Find the line with "Click the clapping hands emoji" and the line with "Task: Click the Marital" in the entries below; output exactly those two lines, every line between them, and no others.

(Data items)
# # # # # # #

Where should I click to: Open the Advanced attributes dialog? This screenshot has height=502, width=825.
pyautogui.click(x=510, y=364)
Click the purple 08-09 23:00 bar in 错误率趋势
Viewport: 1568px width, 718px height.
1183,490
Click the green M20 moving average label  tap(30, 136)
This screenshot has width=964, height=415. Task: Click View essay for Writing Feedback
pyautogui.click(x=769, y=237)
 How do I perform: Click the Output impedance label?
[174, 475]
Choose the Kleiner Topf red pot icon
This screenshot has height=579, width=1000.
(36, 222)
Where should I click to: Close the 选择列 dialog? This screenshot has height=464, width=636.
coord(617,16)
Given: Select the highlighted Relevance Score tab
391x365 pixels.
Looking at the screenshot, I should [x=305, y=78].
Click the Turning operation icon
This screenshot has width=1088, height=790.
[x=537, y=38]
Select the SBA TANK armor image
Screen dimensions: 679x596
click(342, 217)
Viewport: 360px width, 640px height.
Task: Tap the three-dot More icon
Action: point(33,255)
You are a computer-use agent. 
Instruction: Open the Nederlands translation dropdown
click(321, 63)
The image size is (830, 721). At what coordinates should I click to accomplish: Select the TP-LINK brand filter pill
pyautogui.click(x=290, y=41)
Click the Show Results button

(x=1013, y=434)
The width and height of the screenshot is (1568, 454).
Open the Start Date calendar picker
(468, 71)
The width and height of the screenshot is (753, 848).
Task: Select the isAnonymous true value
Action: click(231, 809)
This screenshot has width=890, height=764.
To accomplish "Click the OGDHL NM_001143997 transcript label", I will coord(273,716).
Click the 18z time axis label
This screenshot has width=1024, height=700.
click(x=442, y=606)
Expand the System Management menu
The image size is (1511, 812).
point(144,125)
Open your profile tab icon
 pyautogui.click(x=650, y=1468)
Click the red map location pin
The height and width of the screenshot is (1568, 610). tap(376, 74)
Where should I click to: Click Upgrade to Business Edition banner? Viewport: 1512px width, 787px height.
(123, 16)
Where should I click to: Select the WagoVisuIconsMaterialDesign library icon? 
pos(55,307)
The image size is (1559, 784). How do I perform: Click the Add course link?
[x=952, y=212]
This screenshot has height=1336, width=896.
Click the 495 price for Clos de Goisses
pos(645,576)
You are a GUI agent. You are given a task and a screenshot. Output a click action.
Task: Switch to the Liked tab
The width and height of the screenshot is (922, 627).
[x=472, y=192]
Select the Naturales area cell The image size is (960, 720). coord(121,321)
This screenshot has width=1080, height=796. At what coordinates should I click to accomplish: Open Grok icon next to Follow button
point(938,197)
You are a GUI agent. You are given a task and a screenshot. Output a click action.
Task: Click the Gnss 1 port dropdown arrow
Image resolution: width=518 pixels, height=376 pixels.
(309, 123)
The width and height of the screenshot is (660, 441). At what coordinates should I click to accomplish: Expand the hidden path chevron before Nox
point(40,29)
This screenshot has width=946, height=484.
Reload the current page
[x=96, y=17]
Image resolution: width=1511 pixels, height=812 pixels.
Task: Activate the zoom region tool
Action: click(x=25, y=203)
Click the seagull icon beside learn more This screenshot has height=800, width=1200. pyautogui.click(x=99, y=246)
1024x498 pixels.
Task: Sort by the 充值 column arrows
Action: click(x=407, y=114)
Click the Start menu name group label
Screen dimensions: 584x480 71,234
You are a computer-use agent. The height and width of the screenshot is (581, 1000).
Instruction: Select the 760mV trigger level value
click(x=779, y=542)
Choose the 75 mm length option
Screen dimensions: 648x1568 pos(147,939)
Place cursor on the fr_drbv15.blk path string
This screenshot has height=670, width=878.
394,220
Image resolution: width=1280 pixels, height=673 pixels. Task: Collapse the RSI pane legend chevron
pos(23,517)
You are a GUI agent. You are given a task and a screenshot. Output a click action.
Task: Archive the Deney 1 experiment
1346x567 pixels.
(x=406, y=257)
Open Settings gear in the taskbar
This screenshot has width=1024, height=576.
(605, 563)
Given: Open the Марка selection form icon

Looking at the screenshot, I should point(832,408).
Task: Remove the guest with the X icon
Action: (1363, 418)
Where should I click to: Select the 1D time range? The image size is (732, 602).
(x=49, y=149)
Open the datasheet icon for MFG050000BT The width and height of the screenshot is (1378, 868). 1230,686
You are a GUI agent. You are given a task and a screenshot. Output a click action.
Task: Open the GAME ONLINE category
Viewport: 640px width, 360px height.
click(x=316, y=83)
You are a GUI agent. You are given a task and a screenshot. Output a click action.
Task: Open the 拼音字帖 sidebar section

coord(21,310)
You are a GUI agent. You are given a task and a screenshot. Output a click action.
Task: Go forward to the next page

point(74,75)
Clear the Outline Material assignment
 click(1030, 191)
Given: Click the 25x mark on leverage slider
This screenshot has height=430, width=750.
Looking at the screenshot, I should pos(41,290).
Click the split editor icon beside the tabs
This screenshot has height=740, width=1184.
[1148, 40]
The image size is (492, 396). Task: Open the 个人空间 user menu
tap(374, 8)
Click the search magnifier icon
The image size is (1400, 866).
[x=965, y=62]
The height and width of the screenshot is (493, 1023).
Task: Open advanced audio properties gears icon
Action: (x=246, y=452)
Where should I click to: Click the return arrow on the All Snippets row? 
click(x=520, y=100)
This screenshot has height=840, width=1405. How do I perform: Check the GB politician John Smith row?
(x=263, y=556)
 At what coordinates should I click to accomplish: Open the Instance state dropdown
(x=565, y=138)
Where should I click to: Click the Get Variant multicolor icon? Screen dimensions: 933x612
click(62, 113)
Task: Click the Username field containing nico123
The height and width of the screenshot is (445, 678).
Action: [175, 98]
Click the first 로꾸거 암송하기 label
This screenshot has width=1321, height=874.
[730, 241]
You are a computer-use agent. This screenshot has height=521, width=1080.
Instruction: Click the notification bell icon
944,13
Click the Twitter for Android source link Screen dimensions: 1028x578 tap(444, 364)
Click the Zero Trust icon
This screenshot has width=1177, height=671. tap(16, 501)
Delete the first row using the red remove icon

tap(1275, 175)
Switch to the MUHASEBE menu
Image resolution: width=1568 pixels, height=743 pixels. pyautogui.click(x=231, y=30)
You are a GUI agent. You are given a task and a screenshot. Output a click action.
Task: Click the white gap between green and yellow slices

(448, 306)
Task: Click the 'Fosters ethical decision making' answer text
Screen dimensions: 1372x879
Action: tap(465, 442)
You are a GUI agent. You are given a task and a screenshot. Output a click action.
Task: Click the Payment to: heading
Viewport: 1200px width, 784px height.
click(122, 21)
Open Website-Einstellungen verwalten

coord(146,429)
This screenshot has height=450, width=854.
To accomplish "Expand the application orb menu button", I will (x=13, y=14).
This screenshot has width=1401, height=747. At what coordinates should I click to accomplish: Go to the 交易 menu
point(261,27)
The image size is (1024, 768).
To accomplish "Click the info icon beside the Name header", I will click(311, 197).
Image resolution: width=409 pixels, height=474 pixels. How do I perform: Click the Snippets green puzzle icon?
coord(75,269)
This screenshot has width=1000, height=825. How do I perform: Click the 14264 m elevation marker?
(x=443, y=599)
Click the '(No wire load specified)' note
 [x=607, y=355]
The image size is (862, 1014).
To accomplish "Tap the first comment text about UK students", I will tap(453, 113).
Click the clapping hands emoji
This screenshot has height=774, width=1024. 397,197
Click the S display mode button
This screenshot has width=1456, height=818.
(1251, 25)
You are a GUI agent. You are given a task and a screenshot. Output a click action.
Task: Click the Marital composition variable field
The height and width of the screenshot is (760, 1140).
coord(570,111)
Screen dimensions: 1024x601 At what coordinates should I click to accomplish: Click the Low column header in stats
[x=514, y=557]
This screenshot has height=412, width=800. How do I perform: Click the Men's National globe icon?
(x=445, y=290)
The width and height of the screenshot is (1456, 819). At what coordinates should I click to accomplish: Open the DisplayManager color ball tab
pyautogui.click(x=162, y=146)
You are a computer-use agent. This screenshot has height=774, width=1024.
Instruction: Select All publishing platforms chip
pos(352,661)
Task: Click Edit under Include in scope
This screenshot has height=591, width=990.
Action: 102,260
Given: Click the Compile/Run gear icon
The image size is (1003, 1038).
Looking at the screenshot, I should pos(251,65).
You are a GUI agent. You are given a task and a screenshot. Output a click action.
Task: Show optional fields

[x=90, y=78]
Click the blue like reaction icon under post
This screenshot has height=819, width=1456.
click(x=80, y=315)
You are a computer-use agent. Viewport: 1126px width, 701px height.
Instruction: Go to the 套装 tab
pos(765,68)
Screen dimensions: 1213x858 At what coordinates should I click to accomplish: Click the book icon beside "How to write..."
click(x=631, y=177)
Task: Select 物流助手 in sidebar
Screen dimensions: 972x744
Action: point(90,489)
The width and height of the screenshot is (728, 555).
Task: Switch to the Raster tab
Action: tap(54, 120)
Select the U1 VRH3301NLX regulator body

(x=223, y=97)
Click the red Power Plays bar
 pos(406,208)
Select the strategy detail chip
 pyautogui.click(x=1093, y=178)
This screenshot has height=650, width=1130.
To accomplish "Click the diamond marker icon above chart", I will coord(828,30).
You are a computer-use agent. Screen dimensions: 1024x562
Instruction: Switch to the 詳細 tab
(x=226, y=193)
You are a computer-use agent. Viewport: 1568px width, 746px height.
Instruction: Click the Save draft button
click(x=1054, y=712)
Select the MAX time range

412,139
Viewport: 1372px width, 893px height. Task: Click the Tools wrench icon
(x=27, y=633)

# # # # # # #

Task result:
Click the clapping hands emoji
This screenshot has height=774, width=1024. 397,197
Click the S display mode button
This screenshot has width=1456, height=818.
(1251, 25)
You are a GUI agent. You are given a task and a screenshot. Output a click action.
Task: Click the Marital composition variable field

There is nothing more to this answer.